** Data section follows **

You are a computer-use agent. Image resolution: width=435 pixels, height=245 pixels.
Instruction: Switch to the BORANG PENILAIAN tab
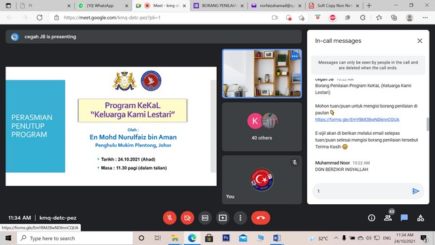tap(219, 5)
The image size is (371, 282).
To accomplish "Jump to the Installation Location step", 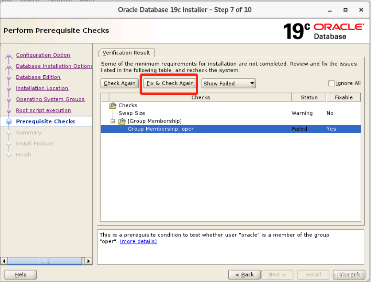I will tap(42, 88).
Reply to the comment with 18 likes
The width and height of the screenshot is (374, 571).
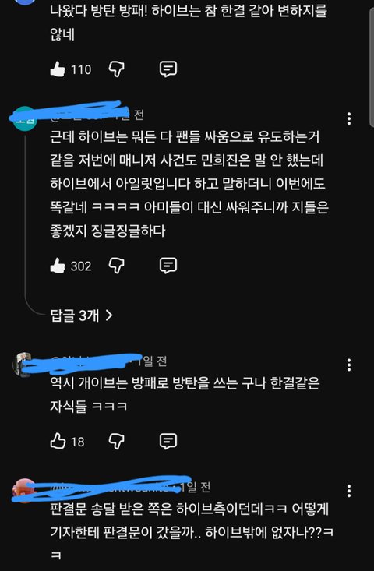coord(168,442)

** End of Data section **
** Data section follows **

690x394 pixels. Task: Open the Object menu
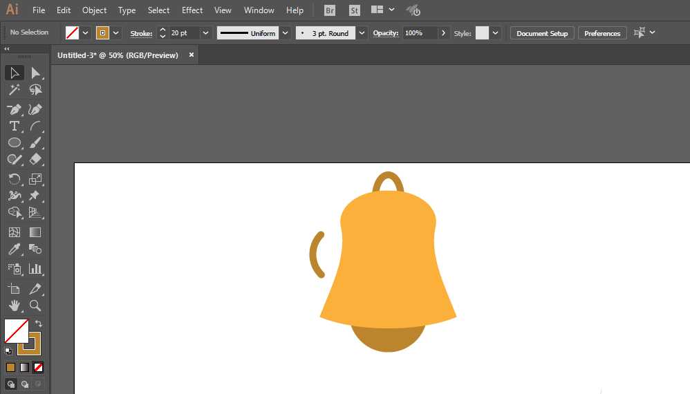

** End of Data section **

## [What this task involves]
How many lines of the data contain the word "pixels"? Answer with the number alone.

## [Response]
2